Over six months, there were also some time periods when electroacupuncture was associated with a bigger reduction in the number of episodes of incontinence, but this didn’t happen consistently.
Side effects associated with treatment such as fatigue and hematoma, or swelling of clotted blood inside tissue, occurred with 1.6 percent of women in the electroacupuncture group and 2 percent of the other participants.
One limitation of the study is the lack of a clinically meaningful reduction in the average amount of urine that leaked before and after treatment, the authors note. They also didn’t assess the amount of urine leaked after treatment stopped.
Researchers also could not be sure that participants were unaware of whether they received real or fake electroacupuncture, which might influence the results people reported experiencing after getting this treatment, the researchers note.

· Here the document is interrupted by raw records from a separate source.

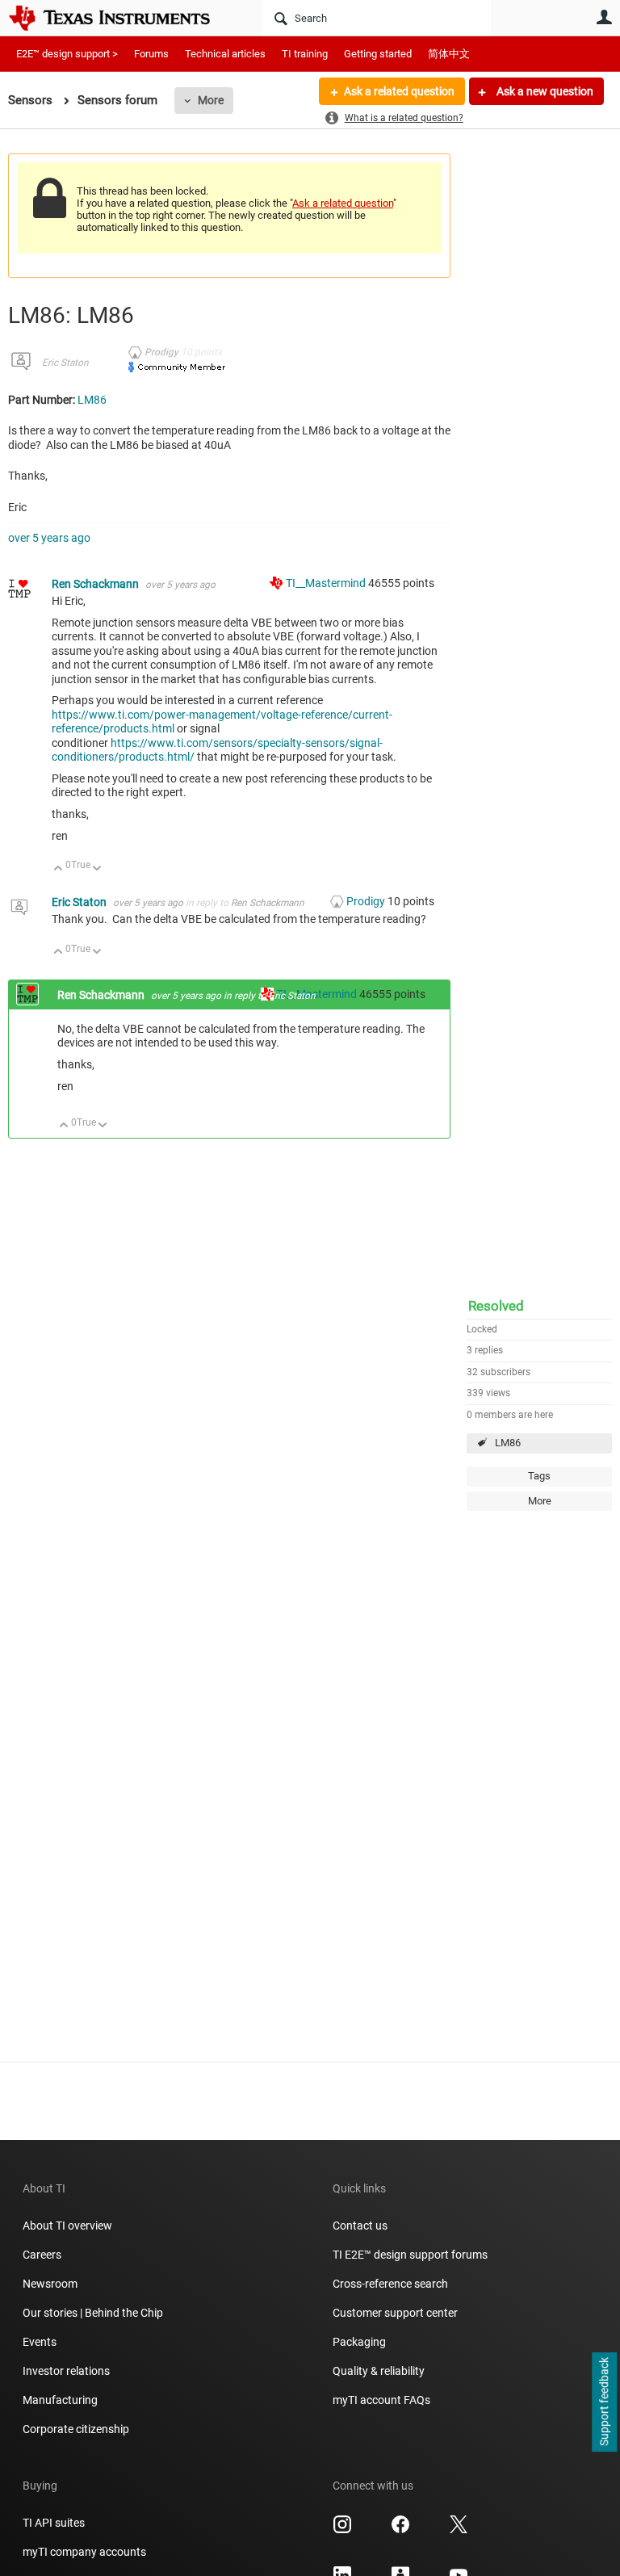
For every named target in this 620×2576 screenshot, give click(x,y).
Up (58, 869)
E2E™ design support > (67, 54)
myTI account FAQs (381, 2399)
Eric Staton (65, 362)
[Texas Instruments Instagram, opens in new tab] (342, 2530)
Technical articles (225, 54)
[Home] (121, 18)
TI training (305, 54)
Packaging (359, 2341)
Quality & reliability (379, 2370)
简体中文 (449, 54)
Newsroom (50, 2283)
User (604, 17)
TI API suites (54, 2522)
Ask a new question (543, 91)
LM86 (508, 1443)
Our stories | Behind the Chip (93, 2312)
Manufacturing (60, 2399)
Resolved (496, 1306)
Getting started (378, 54)
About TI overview (67, 2225)
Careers (42, 2254)
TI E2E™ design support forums (410, 2254)
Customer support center (395, 2312)
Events (40, 2341)
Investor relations (66, 2370)
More (211, 100)
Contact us (360, 2225)
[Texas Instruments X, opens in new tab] (458, 2530)
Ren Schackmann (96, 583)
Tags (539, 1476)
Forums (151, 54)
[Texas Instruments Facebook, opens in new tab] (400, 2530)
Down (97, 869)
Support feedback (603, 2402)
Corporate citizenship (76, 2429)
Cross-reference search (390, 2283)
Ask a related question (399, 91)
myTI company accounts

Even so, the results suggest that electroacupuncture, like pelvic muscle exercises, may be a reasonable option for some women with stress urinary incontinence to try before considering surgery for the problem, Dr. Josephine Briggs of the National Center for Complimentary and Integrative Health at the National Institutes of Health in Bethesda, Maryland, writes in an accompanying editorial.
The approach has a long history of success, noted Zhang Jianbin, a researcher at Nanjing University of Chinese Medicine who wasn’t involved in the study.
“Incontinence was already treated by acupuncture in ancient China,” Jianbin said by email. “Many experiences have been accumulated before, and are guiding clinical practice at present.”